In the records below, find the line that contains "Screen dimensions: 1484x772" and the line that contains "Click the 'Признак'". Set down exactly those lines and every line between them, and nothing more.

■ **Entries shown**
/---

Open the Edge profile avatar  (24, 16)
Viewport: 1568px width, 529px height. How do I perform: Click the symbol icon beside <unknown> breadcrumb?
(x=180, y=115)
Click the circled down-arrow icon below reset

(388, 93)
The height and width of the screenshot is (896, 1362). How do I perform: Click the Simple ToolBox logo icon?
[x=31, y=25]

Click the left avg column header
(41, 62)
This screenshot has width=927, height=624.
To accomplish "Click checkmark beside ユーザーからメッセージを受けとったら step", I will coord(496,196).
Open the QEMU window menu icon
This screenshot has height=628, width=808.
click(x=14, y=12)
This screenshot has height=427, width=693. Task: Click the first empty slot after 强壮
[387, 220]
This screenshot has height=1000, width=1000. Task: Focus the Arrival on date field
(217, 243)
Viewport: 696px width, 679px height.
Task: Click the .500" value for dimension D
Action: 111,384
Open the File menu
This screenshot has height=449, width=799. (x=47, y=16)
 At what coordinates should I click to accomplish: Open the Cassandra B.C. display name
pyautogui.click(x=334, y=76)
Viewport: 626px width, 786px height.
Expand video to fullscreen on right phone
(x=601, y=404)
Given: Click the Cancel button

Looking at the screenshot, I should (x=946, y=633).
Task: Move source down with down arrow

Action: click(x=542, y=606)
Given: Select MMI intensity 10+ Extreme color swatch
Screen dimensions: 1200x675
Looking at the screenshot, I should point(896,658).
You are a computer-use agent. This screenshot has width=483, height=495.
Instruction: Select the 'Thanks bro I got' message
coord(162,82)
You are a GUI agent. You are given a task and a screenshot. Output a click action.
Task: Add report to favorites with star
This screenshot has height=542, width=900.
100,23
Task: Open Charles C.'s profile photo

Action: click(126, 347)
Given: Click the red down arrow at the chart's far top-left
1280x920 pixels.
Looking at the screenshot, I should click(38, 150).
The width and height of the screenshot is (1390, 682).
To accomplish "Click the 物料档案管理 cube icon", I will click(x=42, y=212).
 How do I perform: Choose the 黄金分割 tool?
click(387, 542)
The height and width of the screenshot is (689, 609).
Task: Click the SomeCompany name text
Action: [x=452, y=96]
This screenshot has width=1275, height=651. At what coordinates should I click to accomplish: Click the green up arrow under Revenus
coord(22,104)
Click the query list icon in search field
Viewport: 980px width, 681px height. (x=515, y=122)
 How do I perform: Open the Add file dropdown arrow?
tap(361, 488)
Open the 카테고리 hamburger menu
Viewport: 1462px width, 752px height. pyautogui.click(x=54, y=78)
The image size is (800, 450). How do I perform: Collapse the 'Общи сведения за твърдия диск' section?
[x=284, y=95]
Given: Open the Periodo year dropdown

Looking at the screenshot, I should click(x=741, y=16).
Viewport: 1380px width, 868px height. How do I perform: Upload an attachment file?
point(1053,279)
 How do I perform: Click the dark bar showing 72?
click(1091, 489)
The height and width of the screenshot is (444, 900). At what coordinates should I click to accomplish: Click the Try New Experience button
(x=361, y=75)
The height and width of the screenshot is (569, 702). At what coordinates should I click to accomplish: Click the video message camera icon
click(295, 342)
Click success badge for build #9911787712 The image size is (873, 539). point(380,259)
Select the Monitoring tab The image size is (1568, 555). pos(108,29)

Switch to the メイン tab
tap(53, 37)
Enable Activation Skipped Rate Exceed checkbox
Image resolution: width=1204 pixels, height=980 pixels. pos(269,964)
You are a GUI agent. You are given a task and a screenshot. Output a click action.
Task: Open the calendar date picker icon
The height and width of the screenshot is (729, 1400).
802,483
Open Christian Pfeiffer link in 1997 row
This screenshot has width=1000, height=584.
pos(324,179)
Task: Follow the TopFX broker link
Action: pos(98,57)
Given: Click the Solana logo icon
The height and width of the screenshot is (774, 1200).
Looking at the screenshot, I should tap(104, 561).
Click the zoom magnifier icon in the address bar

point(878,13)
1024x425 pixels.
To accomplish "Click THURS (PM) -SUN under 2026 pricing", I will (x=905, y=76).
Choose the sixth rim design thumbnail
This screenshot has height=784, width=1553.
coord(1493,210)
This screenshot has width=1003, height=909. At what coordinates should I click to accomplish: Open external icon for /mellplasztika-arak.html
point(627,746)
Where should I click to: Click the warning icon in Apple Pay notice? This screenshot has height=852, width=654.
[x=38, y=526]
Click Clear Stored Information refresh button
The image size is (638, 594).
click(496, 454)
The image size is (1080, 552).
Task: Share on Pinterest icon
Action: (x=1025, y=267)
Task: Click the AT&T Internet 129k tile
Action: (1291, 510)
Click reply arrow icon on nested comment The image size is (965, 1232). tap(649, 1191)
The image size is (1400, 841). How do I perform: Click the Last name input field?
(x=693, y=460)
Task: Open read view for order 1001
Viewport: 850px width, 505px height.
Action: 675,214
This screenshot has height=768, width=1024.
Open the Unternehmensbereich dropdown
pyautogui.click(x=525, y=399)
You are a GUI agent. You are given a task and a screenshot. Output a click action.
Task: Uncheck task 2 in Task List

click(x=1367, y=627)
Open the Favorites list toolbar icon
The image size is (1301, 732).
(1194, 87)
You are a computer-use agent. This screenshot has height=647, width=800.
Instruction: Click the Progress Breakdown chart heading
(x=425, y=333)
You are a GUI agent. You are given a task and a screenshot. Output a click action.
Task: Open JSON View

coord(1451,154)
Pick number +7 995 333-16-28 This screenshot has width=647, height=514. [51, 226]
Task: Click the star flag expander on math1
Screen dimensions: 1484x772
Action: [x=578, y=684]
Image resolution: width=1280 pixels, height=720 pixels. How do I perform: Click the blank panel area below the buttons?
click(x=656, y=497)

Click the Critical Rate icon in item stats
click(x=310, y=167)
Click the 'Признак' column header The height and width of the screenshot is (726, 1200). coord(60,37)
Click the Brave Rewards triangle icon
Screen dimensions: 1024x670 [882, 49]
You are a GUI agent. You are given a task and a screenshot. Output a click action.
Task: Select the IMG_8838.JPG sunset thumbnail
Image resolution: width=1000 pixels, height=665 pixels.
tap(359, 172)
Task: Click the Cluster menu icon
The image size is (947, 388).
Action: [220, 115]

\---

■ **Result for this task**
Screen dimensions: 1484x772
Action: [x=578, y=684]
Image resolution: width=1280 pixels, height=720 pixels. How do I perform: Click the blank panel area below the buttons?
click(x=656, y=497)

Click the Critical Rate icon in item stats
click(x=310, y=167)
Click the 'Признак' column header The height and width of the screenshot is (726, 1200). coord(60,37)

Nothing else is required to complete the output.